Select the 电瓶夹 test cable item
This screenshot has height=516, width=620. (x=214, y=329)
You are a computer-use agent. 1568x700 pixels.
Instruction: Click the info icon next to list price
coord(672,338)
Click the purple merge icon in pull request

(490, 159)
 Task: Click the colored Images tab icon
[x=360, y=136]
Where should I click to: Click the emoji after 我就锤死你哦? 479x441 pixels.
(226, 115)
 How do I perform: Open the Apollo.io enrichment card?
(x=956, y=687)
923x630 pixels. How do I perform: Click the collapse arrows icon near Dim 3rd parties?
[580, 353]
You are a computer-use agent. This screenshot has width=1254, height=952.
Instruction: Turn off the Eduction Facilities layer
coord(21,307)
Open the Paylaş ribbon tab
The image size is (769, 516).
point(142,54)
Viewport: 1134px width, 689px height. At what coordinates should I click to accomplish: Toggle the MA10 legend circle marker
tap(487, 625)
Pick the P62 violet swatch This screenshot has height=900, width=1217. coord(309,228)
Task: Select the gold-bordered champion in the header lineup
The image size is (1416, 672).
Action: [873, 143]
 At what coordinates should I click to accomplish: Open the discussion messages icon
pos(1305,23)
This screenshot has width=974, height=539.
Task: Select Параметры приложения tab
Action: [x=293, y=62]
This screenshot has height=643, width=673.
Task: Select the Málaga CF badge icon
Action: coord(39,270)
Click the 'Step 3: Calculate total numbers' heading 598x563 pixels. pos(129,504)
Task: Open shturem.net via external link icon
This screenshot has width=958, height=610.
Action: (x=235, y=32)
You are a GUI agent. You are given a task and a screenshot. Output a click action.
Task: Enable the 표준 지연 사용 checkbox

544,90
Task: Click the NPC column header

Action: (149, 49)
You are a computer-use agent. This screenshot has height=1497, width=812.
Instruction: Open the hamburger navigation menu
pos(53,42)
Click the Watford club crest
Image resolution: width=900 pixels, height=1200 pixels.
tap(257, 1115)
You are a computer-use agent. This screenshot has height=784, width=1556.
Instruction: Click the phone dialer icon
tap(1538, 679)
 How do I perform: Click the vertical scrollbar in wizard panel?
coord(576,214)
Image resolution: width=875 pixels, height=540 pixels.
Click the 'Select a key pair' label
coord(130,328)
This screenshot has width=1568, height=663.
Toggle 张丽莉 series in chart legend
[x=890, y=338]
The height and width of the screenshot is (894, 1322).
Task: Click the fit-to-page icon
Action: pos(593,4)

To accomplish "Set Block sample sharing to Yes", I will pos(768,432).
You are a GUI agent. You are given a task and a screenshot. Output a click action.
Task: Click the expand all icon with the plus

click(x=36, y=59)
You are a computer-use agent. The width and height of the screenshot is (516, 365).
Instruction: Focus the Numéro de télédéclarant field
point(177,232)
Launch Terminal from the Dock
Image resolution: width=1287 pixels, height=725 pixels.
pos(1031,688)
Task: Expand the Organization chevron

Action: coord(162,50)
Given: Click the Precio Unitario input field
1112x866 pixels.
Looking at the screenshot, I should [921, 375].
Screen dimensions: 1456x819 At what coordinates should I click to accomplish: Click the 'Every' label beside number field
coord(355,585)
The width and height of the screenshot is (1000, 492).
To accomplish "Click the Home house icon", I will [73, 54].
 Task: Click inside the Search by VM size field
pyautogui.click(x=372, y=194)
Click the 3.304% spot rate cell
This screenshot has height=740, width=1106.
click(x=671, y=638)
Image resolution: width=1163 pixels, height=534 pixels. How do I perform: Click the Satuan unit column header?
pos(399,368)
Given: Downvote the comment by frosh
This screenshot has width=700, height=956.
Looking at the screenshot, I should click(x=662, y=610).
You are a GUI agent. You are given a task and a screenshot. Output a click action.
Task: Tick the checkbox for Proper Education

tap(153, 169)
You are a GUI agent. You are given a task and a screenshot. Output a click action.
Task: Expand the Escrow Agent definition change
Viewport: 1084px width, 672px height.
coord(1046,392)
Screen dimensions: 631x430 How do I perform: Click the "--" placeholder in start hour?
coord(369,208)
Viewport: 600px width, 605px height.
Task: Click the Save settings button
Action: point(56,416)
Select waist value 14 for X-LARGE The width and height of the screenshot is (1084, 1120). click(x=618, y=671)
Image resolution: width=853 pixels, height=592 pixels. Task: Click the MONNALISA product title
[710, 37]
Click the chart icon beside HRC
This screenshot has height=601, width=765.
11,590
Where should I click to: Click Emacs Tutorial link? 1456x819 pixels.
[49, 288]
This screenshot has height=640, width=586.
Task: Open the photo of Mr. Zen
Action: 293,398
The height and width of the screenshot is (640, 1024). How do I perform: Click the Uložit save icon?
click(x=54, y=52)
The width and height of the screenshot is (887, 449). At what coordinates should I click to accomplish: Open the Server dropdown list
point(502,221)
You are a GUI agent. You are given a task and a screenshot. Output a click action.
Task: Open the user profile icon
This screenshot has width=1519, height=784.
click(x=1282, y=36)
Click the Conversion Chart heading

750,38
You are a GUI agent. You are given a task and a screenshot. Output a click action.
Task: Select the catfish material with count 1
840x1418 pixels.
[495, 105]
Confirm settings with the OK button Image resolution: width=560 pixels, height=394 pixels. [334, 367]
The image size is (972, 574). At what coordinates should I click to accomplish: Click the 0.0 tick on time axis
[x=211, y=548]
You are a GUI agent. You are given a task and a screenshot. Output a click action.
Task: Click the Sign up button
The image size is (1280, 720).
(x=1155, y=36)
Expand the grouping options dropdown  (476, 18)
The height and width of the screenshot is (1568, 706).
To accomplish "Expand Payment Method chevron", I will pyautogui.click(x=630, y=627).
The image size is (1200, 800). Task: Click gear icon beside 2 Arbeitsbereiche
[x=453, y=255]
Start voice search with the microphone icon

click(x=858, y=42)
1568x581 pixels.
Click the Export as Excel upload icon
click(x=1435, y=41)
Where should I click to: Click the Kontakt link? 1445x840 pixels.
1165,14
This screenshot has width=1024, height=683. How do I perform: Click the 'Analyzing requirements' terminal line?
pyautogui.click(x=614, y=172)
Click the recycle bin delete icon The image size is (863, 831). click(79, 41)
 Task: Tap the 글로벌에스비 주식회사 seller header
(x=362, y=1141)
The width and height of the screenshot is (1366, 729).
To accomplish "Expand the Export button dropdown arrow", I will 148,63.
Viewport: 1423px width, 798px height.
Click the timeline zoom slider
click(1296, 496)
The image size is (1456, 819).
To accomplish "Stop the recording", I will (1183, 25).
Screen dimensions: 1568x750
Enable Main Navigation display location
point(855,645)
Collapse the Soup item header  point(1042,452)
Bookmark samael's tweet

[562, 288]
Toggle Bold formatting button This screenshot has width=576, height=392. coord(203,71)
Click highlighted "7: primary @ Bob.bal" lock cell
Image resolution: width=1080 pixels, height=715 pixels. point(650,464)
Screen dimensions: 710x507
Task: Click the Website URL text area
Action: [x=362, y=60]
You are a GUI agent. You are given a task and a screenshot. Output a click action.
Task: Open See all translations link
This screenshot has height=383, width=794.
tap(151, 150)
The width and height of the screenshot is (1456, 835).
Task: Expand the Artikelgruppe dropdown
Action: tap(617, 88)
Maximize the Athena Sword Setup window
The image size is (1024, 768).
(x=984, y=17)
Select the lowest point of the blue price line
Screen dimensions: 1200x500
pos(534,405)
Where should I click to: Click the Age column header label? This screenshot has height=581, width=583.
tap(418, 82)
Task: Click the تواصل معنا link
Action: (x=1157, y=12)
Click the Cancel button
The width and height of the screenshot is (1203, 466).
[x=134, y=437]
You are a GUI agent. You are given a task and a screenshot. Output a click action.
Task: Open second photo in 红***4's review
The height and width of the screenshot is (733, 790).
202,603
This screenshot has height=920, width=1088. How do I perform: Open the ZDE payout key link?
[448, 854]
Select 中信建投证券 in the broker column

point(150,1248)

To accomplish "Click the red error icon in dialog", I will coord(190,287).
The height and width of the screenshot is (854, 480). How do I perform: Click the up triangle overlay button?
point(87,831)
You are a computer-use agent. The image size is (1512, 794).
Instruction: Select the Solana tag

#####

--- REQUIRED WORK ---
In the entries above, find the line holding "Viewport: 1084px width, 672px height." and the line holding "Task: Open the user profile icon", then retype exactly those two lines and every line between them, and nothing else.

--- FINISHED EXERCISE ---
Viewport: 1084px width, 672px height.
coord(1046,392)
Screen dimensions: 631x430 How do I perform: Click the "--" placeholder in start hour?
coord(369,208)
Viewport: 600px width, 605px height.
Task: Click the Save settings button
Action: point(56,416)
Select waist value 14 for X-LARGE The width and height of the screenshot is (1084, 1120). click(x=618, y=671)
Image resolution: width=853 pixels, height=592 pixels. Task: Click the MONNALISA product title
[710, 37]
Click the chart icon beside HRC
This screenshot has height=601, width=765.
11,590
Where should I click to: Click Emacs Tutorial link? 1456x819 pixels.
[49, 288]
This screenshot has height=640, width=586.
Task: Open the photo of Mr. Zen
Action: 293,398
The height and width of the screenshot is (640, 1024). How do I perform: Click the Uložit save icon?
click(x=54, y=52)
The width and height of the screenshot is (887, 449). At what coordinates should I click to accomplish: Open the Server dropdown list
point(502,221)
You are a GUI agent. You are given a task and a screenshot. Output a click action.
Task: Open the user profile icon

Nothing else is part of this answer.